**Aim of the task:**
Nothing but an exact copy is wanted: the line with "Terms (101, 2567)" and each line after it in the data below, last line included.

[[ Information open ]]

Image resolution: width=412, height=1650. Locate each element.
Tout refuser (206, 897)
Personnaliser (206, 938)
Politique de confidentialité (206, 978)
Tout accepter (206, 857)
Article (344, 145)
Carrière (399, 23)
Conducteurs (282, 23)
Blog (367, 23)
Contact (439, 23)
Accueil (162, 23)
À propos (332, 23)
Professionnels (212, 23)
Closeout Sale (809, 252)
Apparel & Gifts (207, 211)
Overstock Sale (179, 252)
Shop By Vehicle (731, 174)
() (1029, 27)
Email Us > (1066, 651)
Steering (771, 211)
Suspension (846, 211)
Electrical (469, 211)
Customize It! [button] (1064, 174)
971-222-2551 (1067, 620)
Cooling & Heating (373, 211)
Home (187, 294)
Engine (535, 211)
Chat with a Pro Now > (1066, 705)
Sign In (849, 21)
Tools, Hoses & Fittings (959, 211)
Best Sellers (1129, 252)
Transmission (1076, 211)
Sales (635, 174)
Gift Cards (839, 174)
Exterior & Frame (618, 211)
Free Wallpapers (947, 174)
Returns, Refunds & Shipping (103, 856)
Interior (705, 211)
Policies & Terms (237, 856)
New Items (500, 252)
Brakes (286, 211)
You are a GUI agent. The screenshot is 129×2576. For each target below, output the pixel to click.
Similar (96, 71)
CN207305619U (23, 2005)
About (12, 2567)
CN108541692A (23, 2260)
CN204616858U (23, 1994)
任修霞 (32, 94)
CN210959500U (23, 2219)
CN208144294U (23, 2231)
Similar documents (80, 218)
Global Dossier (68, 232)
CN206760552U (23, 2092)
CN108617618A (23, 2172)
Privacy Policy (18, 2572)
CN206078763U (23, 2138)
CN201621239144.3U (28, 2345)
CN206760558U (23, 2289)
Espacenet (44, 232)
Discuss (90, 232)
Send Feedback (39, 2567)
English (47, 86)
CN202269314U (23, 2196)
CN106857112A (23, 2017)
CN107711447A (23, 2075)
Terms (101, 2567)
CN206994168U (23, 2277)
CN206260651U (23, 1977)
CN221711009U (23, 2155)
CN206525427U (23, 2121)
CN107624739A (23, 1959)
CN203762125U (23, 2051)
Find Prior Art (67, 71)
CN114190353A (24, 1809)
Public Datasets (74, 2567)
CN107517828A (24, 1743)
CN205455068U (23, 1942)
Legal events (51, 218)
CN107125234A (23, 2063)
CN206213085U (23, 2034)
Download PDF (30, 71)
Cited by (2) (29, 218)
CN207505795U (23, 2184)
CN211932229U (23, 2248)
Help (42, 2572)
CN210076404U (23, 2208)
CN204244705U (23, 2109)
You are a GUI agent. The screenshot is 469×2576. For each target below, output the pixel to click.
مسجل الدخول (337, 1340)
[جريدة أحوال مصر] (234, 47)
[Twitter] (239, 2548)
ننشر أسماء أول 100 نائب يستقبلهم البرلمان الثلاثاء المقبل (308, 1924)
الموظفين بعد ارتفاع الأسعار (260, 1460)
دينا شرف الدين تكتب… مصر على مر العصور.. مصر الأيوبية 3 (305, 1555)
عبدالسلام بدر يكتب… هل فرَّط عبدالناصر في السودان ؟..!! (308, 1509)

[[ Information closed ]]

**Your solution:**
Terms (101, 2567)
CN206994168U (23, 2277)
CN206260651U (23, 1977)
CN221711009U (23, 2155)
CN206525427U (23, 2121)
CN107624739A (23, 1959)
CN203762125U (23, 2051)
Find Prior Art (67, 71)
CN114190353A (24, 1809)
Public Datasets (74, 2567)
CN107517828A (24, 1743)
CN205455068U (23, 1942)
Legal events (51, 218)
CN107125234A (23, 2063)
CN206213085U (23, 2034)
Download PDF (30, 71)
Cited by (2) (29, 218)
CN207505795U (23, 2184)
CN211932229U (23, 2248)
Help (42, 2572)
CN210076404U (23, 2208)
CN204244705U (23, 2109)
You are a GUI agent. The screenshot is 469×2576. For each target below, output the pixel to click.
مسجل الدخول (337, 1340)
[جريدة أحوال مصر] (234, 47)
[Twitter] (239, 2548)
ننشر أسماء أول 100 نائب يستقبلهم البرلمان الثلاثاء المقبل (308, 1924)
الموظفين بعد ارتفاع الأسعار (260, 1460)
دينا شرف الدين تكتب… مصر على مر العصور.. مصر الأيوبية 3 (305, 1555)
عبدالسلام بدر يكتب… هل فرَّط عبدالناصر في السودان ؟..!! (308, 1509)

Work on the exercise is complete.